→ Document segment:
——————————

SUMMARY: Sun E-450 Hangup problem

From: Rizwan Sadiq (rizwan_sadiq@hotmail.com)
Date: Sun Nov 28 2004 - 08:44:39 EST


Dear all,

The problem was finally fixed. In a desparate attempt to fix the fault at
the earliest, I took some parallel steps as given below:
1. Installation of latest patch cluster (including glm patch)
2. Changed the Lan card hme0 with qfe0.
3. I also found some errors in arp cache, where the mac address of
problematic machine had different mac address in arp cache of other servers.
I cleared arp cache of all machines.

After these three steps, i found that the hangup problem was gone. Since
then the server is working fine without any problem.

Thanks to all who responded:

Aaron Daniel Vega Villa
Check your firmware level at disk and system board, may be thera has been
memory or cpu errors that your OBP is not handling properly!
try running at run level 2 or run level 1 so you can determine if there is a
service /program / specific process affecting the whole system!

hope this helps..

Cian O'Sullivan
Sounds like it could be an IP address conflict.

Ghassan Qanzu'a
it seems that your system is hacked, could you run the following two
commands
on your server
# ps -ef | wc -l
# /usr/ucb/ps aux | wc -l
does both commands give the same number?? if not the definitly your system
is
hacked.

Ed Guenther
Well in hindsight you should have built a new box from
scratch and not touched this one. Then swap the new
box with this one. That way if there were problems,
switching back would be no trouble.

I would say that your problem could be incomplete
network connections, i.e. ping of death and the like.
You need to work with your networking people and
determine what connections are getting to the box.
The connections could be at such a low level that your
box may not even note them in netstat output.

My original post:
Dear Admins,
I am managing a Sun E-450 server, running solaris 8 with two processors and
512 MB RAM. Since yesterday evening, I am facing a strange problem. The
server hangs suddenly. If we isolate the server from network by pulling out
lan cable then it does not hang. But when the server is on the network it
hangs in just 15 min. Surprisingly the load average, swap utilization, io
wait state, top etc show normal values just seconds before it hangs.

——————————

→ Stored records:
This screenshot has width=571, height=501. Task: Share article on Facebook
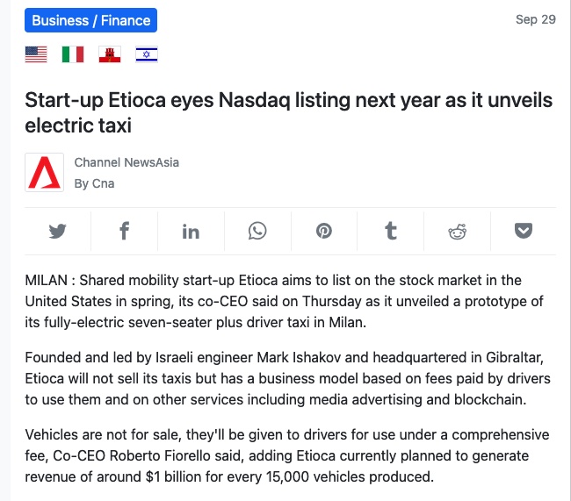[x=124, y=231]
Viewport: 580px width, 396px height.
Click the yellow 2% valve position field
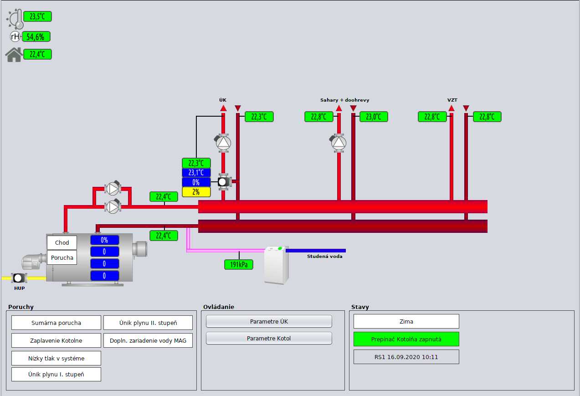tap(196, 192)
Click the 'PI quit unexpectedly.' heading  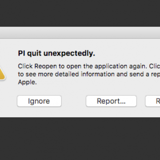coord(56,53)
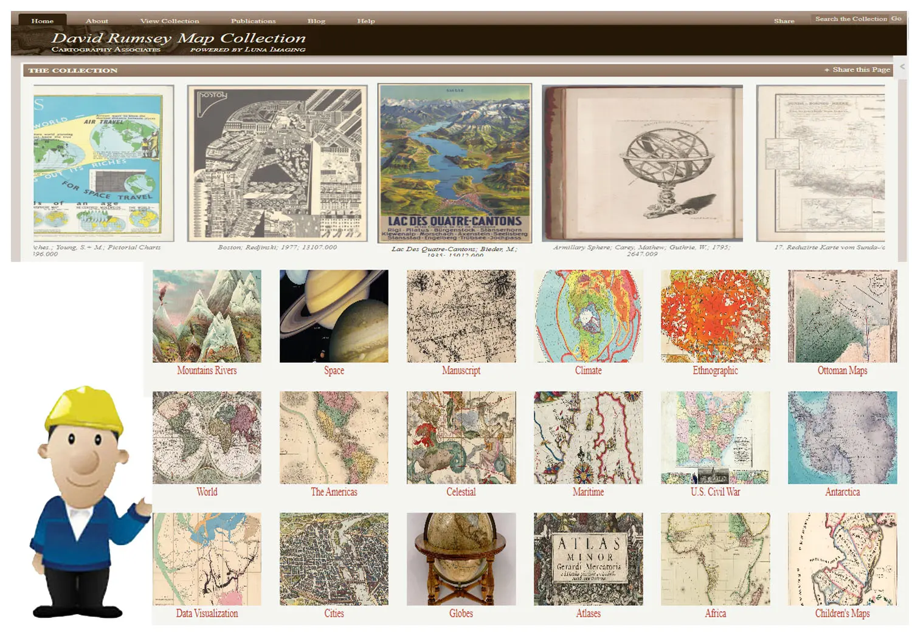Select the Space category image
This screenshot has height=638, width=912.
pos(334,316)

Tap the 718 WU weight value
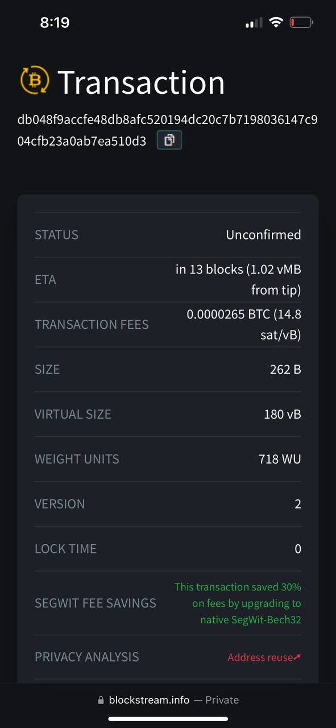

——————————

→ Written instruction A: Please write out the part of the Sun E-450 hangup summary starting at "The problem was" and ending at "without any problem.".
→ Written instruction B: In the Sun E-450 hangup summary, how much RAM does the server have?
→ Written instruction C: Proceed with the Sun E-450 hangup summary, picking up right after its final sentence.

→ Final result A:
The problem was finally fixed. In a desparate attempt to fix the fault at
the earliest, I took some parallel steps as given below:
1. Installation of latest patch cluster (including glm patch)
2. Changed the Lan card hme0 with qfe0.
3. I also found some errors in arp cache, where the mac address of
problematic machine had different mac address in arp cache of other servers.
I cleared arp cache of all machines.

After these three steps, i found that the hangup problem was gone. Since
then the server is working fine without any problem.

→ Final result B: 512 MB.

→ Final result C:
I am running apache and qmail on it with effective RBL spam blocking. There
are no signs of any intrusion. We are using PIX firewall for security. I
have a standby server. I just changed the IP of that server and replaced the
problematic one. The stand by server shows same behaviour.
The log files,syslog and messages, do not show any error messages except the
following
SCSI: Warning: pci@1f,4000/scsi@3 (glm0) or
occassionaly this error : SCSI bus reset

I get this error only with the actual server. However, the standby server
does not give any error, it just hangs without any error message. I had
applied the sun recommended patch cluster on oct 2003. Now I am downloading
the latest patch cluster.

This server has been running without any problem since last 3 years or so
and recently there has been no change or upgradation done.
I wonder y this error is appearing. Can any one guide me about this problem.
We are an ISP and can not affoard such hangups as this machine is working as
RADIUS/Mail and web server. The load average of the machine is less than 2.0
(max.) and typically it is at 0.5.

Please help me in solving this issue please.

Regards,

Rizwan H. Sadiq

_________________________________________________________________
Express yourself instantly with MSN Messenger! Download today it's FREE!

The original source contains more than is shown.